Huh? What could she possibly mean? We dutifully wrote a check, with tip included, and put it in the mail the day after each bill was received (they left the bill on the counter after each day’s worth of walks). I’m far from perfect, but a late bill-payer, certainly not. Ahem! And what about that awful word, never?
She explained, without mincing words, that the contract we had signed obligated us to pay them at the time of the visit itself. So, instead of writing a check the evening after the bill was received, we were supposed to be writing it the morning before it was received; the bill, apparently, was just for our records.

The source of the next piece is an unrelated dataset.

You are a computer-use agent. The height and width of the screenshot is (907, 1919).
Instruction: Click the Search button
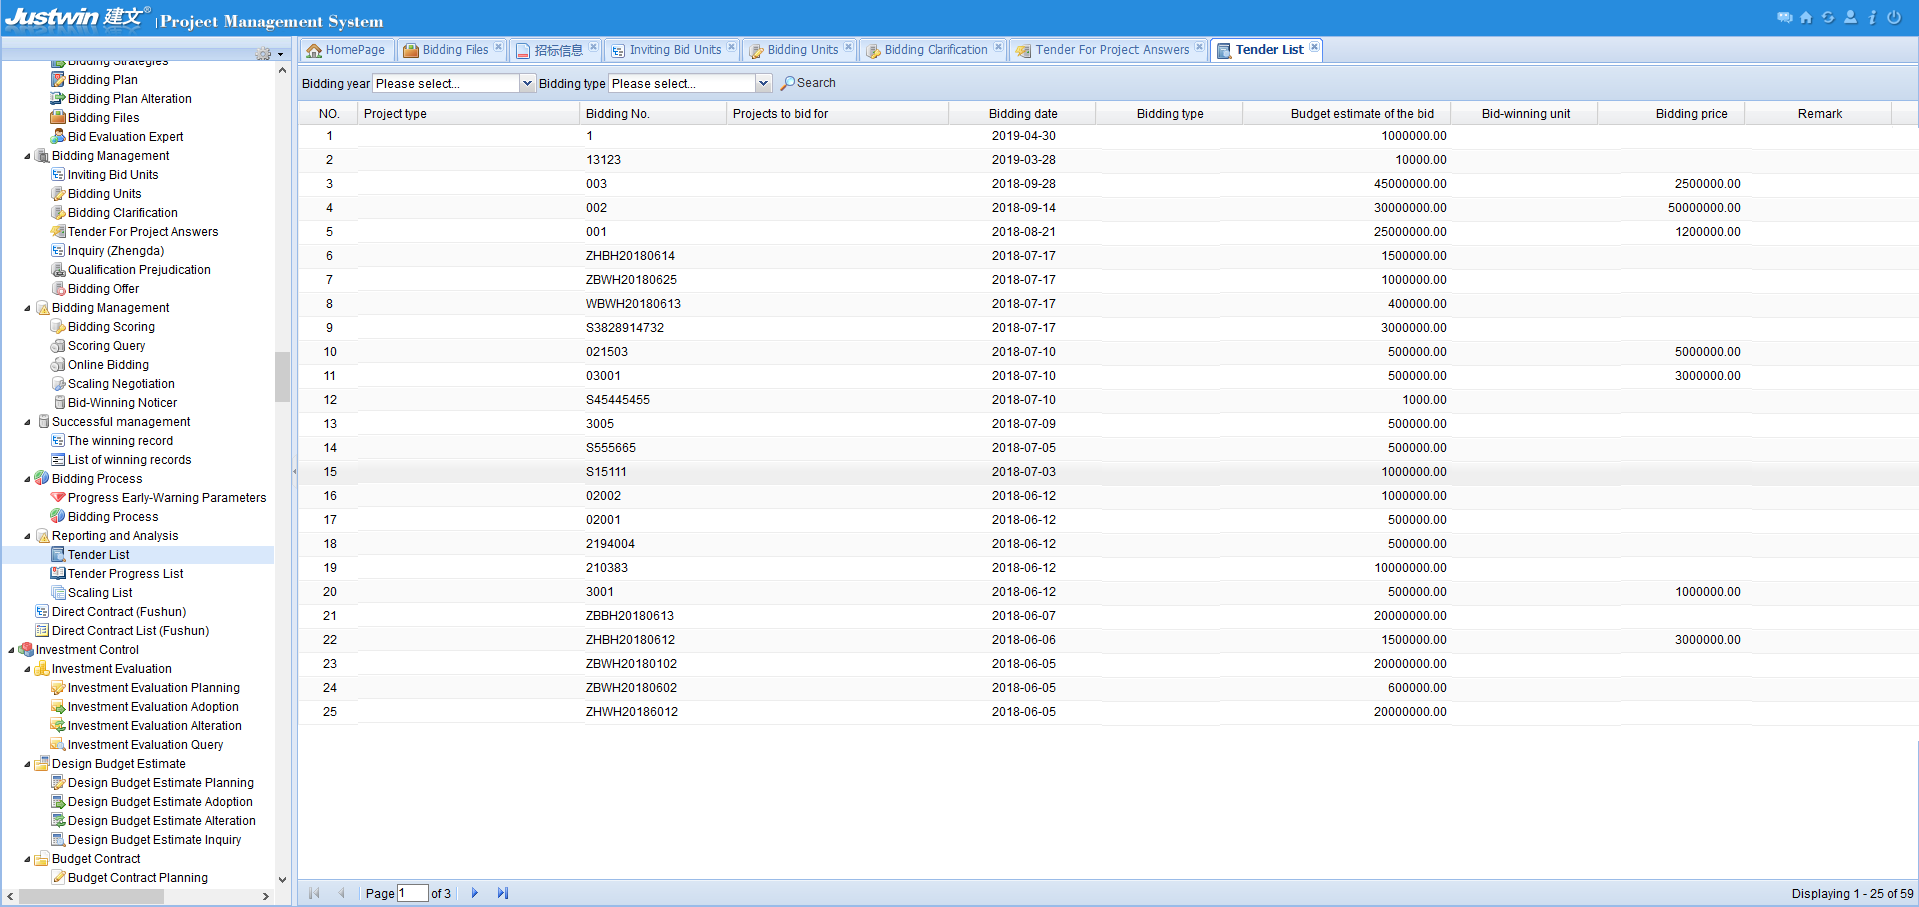pos(808,83)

Uh oh.
When I asked why they’d never said anything—this had, after all, gone on for several months—she told me that they preferred not to confront “problem clients,” since confrontations could get ugly.
I have a rather distinct memory of thinking, yeah, this conversation is much better than her mentioning this months ago, before she was so ticked off at us she almost couldn’t put two words together clearly. And before our dogs suffered some uncomfortably long days without the chance to take care of their own business. We agreed to part ways, sort of a mutual firing. I dug the original contract out of the files—yup, there it was, several pages in: Payment due immediately at the time services are rendered. No question—we were in the wrong, contractually speaking.
And, had this been pointed out to us much earlier, we would have apologized, mea-culpa-ed, and gotten it right from there on. But we couldn’t fix what we weren’t aware was broken. And the more we erred, the angrier these women apparenly got at us, until their interest in serving us well was pretty seriously eroded.
Confronting a problem or conflict is sometimes hard, no question. But failure to do so isn’t a healthy business strategy. In this instance, the problem behavior continued far longer than it need have, and the anger and frustration these women experienced really got in the way of the business relationship. Not to mention, they lost a client who could have been a good one for them over the long run.
I realized recently that I haven’t heard mention of their petsitting service in a while. They used to have a pretty visible presence in the region. Maybe they’re still out there somewhere. Or maybe the hyper-avoidance led to more than the loss of just a single client.
Incrementalist Negotiating
December 10, 2005
Incrementalism may not be such a bad thing. Often disdainfully dismissed for being a copout behavior that preserves problematic systems by tweaking instead of overhauling them, incrementalism has its place in some negotiation situations.
This morning’s New York Times is reporting on yesterday’s drama in the Montreal climate talks. Harlan Watson, representing the Bush administration, walked out of the talks after objecting to the wording of a statement calling for long-term international cooperation to move the 1992 Kyoto Protocols forward. The Bush administration has steadfastly withstood pressure to sign onto the Kyoto accords, citing the binding limits on greenhouse gas reduction as the dealbreaking factor.
President Bill Clinton was invited to speak to the delegates and here’s the part that attracted my attention:
Mr. Clinton said that, given the impasse over global targets for emissions, countries might do better to consider specific, smaller initiatives to advance and disseminate technologies that could greatly reduce emissions in both rich and poor countries.
“If you can’t agree on a target, agree on a set of projects so everyone has something to do when they get up in the morning,” he said.
Clinton’s reminding us that when we’re stuck on a major issue in a negotiation, there’s often other work we can do that still moves the matter forward. It’s tempting, when our frustration gets the better of us or we want to use drama to force the other side’s hand, to literally or figuratively walk out. An incrementalist headset may serve us better in such moments, giving us something worthwhile to do when we get up tomorrow.